Speer was nevertheless a deeply flawed individual. Intelligent and driven, he was
also narrow-minded and
uncritical. Indeed, as German historian Joachim Fest concludes in "Speer: The Final
Verdict," he was the archetype of the organization man, that stalwart
symbol of industrial capitalism and the bedrock of middle classes the world over.
And it's this quality, more than anything, that allowed Speer to follow Hitler and
the Nazis through peace and war.
But unlike Hermann Göering, Heinrich Himmler and others, Speer had turned
against Hitler by early 1945; as Allied troops advanced on Berlin, he dashed
around the country, trying to block implementation of the Führer's "scorched earth"
diktat. And thanks to his admission of guilt during the Nuremberg trials and
the subsequent publication of his memoirs "Inside the Third Reich," even today observers
see Speer in a different light from other Nazis, as an example of how ordinary
people could get swept into the fray and, confused or frightened, find themselves
in a position of moral culpability. Speer proves for many that the majority of
Germans who participated in the Third Reich should bear little blame for the
decisions of a cabal of men who knew how to take advantage of them.
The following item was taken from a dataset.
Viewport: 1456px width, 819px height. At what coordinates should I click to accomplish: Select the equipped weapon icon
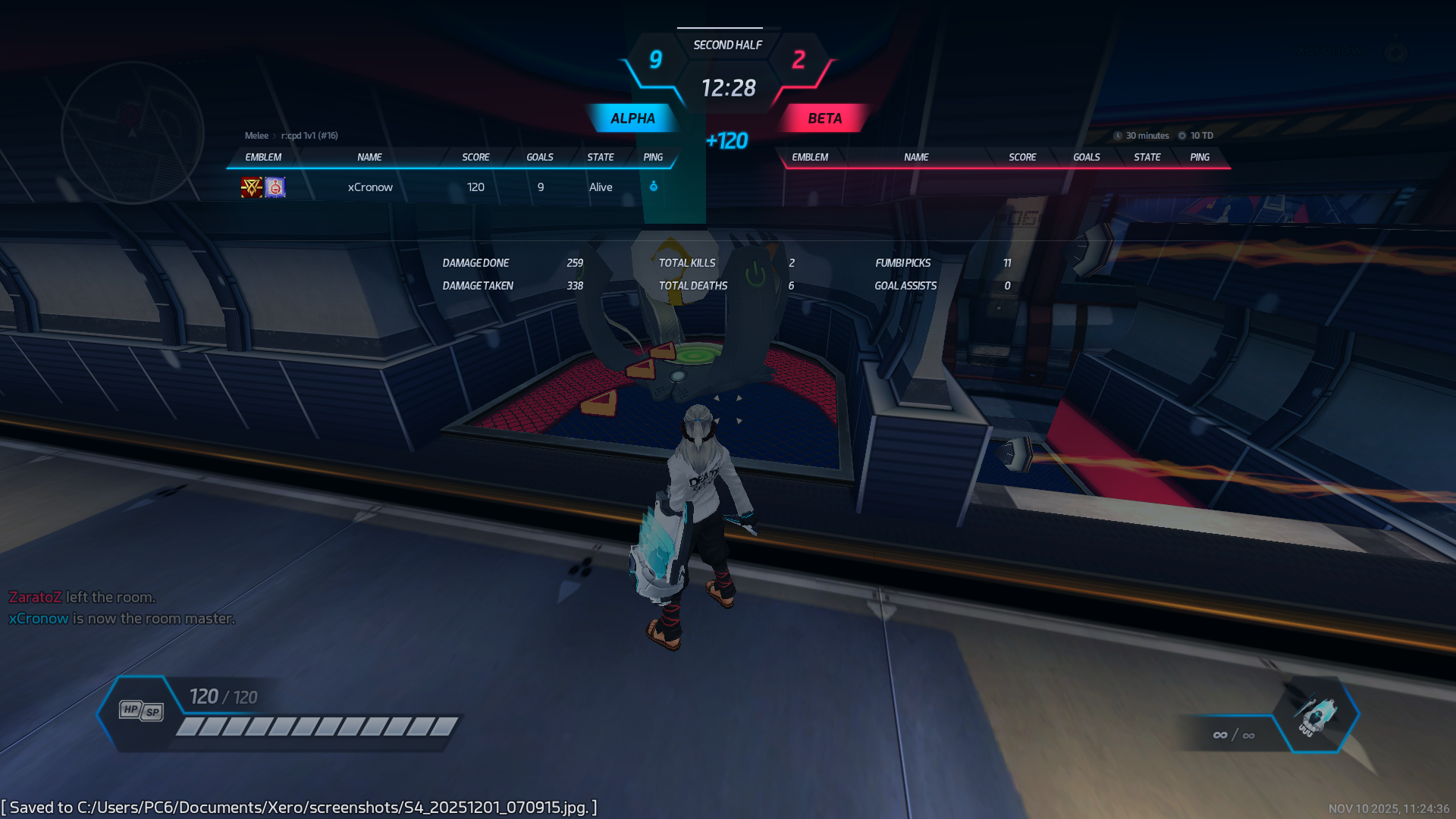coord(1316,714)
Fest, however, rejects the apologist track in favor of a more complicated reading.
Fest, who helped Speer write "Inside the Third Reich," agrees that Speer
was less immoral than simply blinded by his own ambition. But Speer lacked the moral
compass we expect to find in people; he was, for Fest, an "incomplete person."
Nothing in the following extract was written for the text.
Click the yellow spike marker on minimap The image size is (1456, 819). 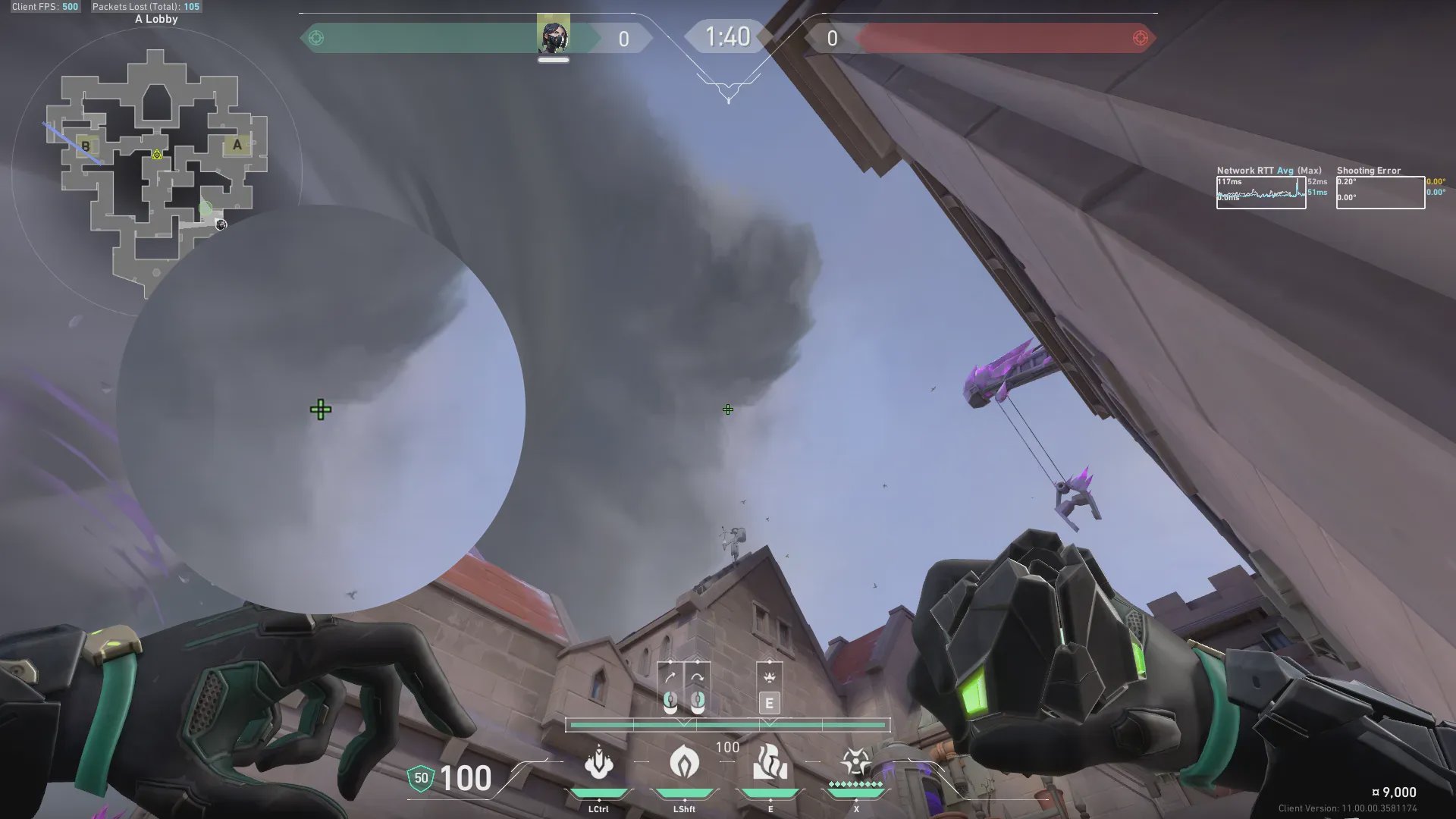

And what he lacked in moral, critical faculties, he made up for in a laser-like
focus on the goals set before him:
He had turned into one of the machines that he had produced: hi-rev, insensitive,
and purely mechanical. It was a kind of autism that had taken hold of him.
Incapable of seeing things in perspective, he no longer questioned the goals
he was so feverishly working toward, and stifled all moral doubts, if indeed
any arose, in the ethos of pure functioning.
For instance, despite his later disavowals, strong evidence indicates Speer knew
of tens, perhaps hundreds of thousands of Jews being shipped off to camps. While
there is little indication he knew of the industrial slaughter going on,
he also knew of Hitler's annihilationist anti-Semitism; only a man whose morals
have been blinded by his own ambition, Fest concludes, would have failed to
connect the dots.
Eventually, Speer did turn against Hitler, and it was this 11th-hour change
of heart that saved him from execution at Nuremberg (this despite heavy opposition
from the Soviet prosecutor). Nevertheless, Fest is unconvinced the turn had
anything to do with a sudden moral awakening; rather, it was rooted in Speer's
fear of watching Hitler destroy the infrastructure and economy he had helped
build (and, Fest ventures, that he hoped to oversee as a part of whatever post-war
government emerged).
Fest argues from almost the first page that one cannot understand Speer without
understanding his relationship with Hitler, and the majority of his analysis
revolves around dissecting their odd relationship at times homoerotic, at times verging
on emotionally sadistic. Hitler saw himself in Speer: an artist, a visionary, someone with
both a deep appreciation of culture and a knack for leadership. At one point Hitler
even hinted at Speer's succeeding him as Fuhrer. In all likelihood, Hitler envied
Speer's success as much as he valued his friendship. In any case, by the middle
of the war, Speer's growing frustration with Hitler's increasingly erratic
prosecution of the war allowed other members of the Nazi elite, in particular
Himmler and other pretenders to the throne, to push Speer out of the inner circle.
"Speer: The Final Verdict" is a misleading title though to be fair, it is not the
title of the original German edition (simply called "Speer: A Biography") because
it is very much Fest's own take on the man and his career. He pays little attention
to Speer's architectural aesthetic, and instead tries to answer a specific question: how could Speer, who
was undoubtedly less ideological than his cohorts, nevertheless fail to see the
horrors driving the regime? In concluding Speer's culpability lay less in
conscious decisions than in his personality type, Fest does more than condemn a
man he condemns an entire way of living. Speer simply did his job and never
asked questions, for fear of being confronted with the truth. And while the truth
in Speer's case was more horrible than most of us will ever confront, Fest
nevertheless sees a disturbing universal analogue in his subject. While men
like Hitler are rare, men like Speer are common. And yet it is precisely men like
Speer who make the horrors that lie in the minds of dictators into reality.